Problem details
Look through the data below for the line with "Instruction: Expand the" and the line with "Task: Sort table by Volume column header", then output those two and all lines in between, exactly as written.

[Dataset entries]
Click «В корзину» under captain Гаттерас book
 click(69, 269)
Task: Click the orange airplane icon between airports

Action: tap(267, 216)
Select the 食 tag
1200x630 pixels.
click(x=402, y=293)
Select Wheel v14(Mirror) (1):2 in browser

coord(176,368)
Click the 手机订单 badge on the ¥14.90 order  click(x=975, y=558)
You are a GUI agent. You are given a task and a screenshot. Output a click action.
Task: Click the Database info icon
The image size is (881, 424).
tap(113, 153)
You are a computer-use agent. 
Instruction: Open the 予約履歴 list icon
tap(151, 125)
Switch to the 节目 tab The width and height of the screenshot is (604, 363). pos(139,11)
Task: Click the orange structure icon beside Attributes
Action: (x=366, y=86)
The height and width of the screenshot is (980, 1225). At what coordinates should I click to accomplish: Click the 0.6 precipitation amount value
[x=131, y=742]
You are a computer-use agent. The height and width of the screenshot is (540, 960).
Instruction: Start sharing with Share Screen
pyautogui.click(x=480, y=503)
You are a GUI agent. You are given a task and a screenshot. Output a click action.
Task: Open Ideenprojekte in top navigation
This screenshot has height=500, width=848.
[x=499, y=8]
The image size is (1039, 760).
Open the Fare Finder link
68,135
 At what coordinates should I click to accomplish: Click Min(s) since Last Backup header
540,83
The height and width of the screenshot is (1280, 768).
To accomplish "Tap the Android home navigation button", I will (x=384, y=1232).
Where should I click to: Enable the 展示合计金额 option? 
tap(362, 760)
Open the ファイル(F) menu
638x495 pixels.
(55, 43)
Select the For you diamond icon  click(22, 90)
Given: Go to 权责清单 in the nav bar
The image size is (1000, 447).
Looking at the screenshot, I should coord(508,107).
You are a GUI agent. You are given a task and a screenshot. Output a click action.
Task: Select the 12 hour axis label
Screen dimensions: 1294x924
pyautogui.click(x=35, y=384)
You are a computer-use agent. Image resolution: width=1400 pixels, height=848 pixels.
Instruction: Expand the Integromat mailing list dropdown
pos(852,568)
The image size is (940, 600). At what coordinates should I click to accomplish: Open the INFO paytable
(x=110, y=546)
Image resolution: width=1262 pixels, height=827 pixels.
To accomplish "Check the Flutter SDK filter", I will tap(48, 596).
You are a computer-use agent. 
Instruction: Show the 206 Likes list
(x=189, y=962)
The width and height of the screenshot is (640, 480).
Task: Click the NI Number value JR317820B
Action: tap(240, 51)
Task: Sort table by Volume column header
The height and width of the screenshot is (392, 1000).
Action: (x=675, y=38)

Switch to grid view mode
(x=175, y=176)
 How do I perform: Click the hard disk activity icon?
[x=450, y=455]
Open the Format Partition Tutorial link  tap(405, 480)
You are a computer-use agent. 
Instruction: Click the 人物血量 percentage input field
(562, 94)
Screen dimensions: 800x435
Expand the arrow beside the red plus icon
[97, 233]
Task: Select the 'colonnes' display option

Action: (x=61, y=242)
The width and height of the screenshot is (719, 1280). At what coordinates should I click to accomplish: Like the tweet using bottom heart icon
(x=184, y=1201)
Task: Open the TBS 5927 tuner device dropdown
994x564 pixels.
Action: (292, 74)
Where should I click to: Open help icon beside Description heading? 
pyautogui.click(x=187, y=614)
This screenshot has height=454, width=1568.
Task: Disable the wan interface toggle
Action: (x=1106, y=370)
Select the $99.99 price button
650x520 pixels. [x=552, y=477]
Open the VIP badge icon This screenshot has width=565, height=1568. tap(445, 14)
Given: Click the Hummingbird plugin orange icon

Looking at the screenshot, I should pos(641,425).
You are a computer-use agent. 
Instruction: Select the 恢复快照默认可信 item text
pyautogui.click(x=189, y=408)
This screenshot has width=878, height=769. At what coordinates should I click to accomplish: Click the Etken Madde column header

Exercise answer
Instruction: Expand the Integromat mailing list dropdown
pos(852,568)
The image size is (940, 600). At what coordinates should I click to accomplish: Open the INFO paytable
(x=110, y=546)
Image resolution: width=1262 pixels, height=827 pixels.
To accomplish "Check the Flutter SDK filter", I will tap(48, 596).
You are a computer-use agent. 
Instruction: Show the 206 Likes list
(x=189, y=962)
The width and height of the screenshot is (640, 480).
Task: Click the NI Number value JR317820B
Action: tap(240, 51)
Task: Sort table by Volume column header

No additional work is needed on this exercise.